Das Projekt Raíces fördert die partizipative Verbesserung von Andenkulturen in Argentinien, Bolivien und Brasilien. Mit Workshops, Erfahrungsaustausch und Strategien des evolutionären Pflanzenbaus soll die landwirtschaftliche Biodiversität gestärkt und agroökologische Praktiken zusammen mit kleinen ländlichen Produzenten gefestigt werden.
Der Vorschlag ist Teil des Globalen Programms für Kleinbauern und die nachhaltige Transformation der Ernährungssysteme (GP-SAEP), finanziert von der IFAD und der Europäischen Union, und umgesetzt vom IICA zusammen mit Embrapa als regionalem technischen Leiter. In Argentinien koordiniert das INTA die Aktionen in Jujuy, Salta und Misiones.
Workshops und Methoden
In der Landwirtschaftlichen Versuchsstation INTA Abra Pampa diskutierten Techniker und Spezialisten über den Zugang zur Biodiversität und den Aufbau evolutionärer Populationen. Es nahmen Referenten wie der Anthropologe Jorge Cladera (CONICET), die Ingenieurin Magda Choquevilca (UNJu) und die Ethnobiologin María Florencia Barbarich (INTA) teil.

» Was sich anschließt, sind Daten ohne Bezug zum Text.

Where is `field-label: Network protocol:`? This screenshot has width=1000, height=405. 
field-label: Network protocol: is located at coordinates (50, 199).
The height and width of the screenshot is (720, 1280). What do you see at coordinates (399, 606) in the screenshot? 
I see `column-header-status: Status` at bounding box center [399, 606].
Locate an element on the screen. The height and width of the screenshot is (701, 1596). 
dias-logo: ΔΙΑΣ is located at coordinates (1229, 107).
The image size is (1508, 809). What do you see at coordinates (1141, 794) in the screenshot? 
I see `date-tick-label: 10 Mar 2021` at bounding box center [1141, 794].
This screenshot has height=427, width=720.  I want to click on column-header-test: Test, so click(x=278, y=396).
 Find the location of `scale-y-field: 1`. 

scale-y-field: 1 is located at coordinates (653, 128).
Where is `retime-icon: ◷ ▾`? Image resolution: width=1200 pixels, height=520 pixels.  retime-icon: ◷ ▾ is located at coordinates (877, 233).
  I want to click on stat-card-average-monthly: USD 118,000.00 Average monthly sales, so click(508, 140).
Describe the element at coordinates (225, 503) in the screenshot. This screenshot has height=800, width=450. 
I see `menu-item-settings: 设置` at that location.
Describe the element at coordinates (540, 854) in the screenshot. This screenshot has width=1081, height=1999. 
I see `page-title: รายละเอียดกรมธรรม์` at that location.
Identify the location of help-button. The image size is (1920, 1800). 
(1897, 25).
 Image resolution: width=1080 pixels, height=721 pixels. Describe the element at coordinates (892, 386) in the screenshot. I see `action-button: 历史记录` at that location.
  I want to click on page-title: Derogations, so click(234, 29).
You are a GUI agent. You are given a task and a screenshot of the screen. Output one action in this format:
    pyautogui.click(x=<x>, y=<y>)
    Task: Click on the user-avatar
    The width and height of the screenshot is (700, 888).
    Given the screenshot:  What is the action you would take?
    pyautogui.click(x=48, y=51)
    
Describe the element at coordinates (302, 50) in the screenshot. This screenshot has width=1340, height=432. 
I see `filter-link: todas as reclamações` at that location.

Der Ansatz des evolutionären Pflanzenbaus unterscheidet sich von traditionellen Methoden: Anstatt homogene Sorten zu suchen, fördert er vielfältige Populationen, die sich an wechselnde klimatische und produktive Szenarien anpassen können.
Ausgewählte Kulturen
Die Produzenten priorisierten Arten wie:
- Kartoffel.
- Quinoa.
- Mais.
- Bohnen.
Die geschätzten Merkmale waren Farbe, Anpassung an verschiedene klimatische Bedingungen und Größe entsprechend den Vermarktungsstandards.

Arbeit vor Ort
Im Winter beginnt die Feldarbeit mit Servicekulturen, um Böden zu verbessern, Feuchtigkeit zu bewahren und produktive Parzellen zu optimieren. Es werden auch Systeme der assoziierten Aussaat zwischen Hauptkulturen und ergänzenden Arten implementiert.
Die zweite Phase sieht vor, die Methodik durch fördernde Produzenten zu vervielfachen, die als territoriale Referenten und Ausbildungsräume für andere ländliche Familien fungieren. Die dritte Phase wird darauf abzielen, die Methodik zu konsolidieren und die Einführung der verbesserten Kulturen in Vermarktungskreisläufe zu erleichtern, einschließlich Geschäftsplänen für erfahrenere Produzenten.
Messen und kulturelle Begegnungen
Das Projekt begleitete das Treffen regionaler Speisen und lokaler Produkte in Yavi, bei dem Wettbewerbe der “Papa Yaveña” und der “Agrobiodiversität” stattfanden und emblematische Sorten wie die papa collareja hervorgehoben wurden.
Diese Messen stärken den Austausch von Samen und Wissen und machen produktive Praktiken sichtbar, die den genetischen Reichtum des Territoriums erhalten.
Agroökologische Bildung
Die Aktivitäten erreichten auch Schulen wie die E.P.A. N°15 und das Gymnasium N°10 von El Cóndor, wo Schüler und Lehrer an Workshops über Agroökologie, evolutionäre Verbesserung und die Produktion von Bioinputs teilnahmen. Gewächshäuser, Wassersysteme und Quinoa-Trockner wurden besucht, um Bildungspraktiken mit nachhaltiger Produktion zu integrieren.
Das Projekt Raíces zeigt, dass Agrobiodiversität eine kollektive Konstruktion ist, die Territorium, Kultur und Zukunft verbindet. Mit dem Austausch von Samen, Wissen und Erfahrungen soll die Widerstandsfähigkeit der Andenkulturen gegenüber dem Klimawandel gestärkt und die Ernährungssicherheit ländlicher Gemeinschaften in Salta und Jujuy gewährleistet werden.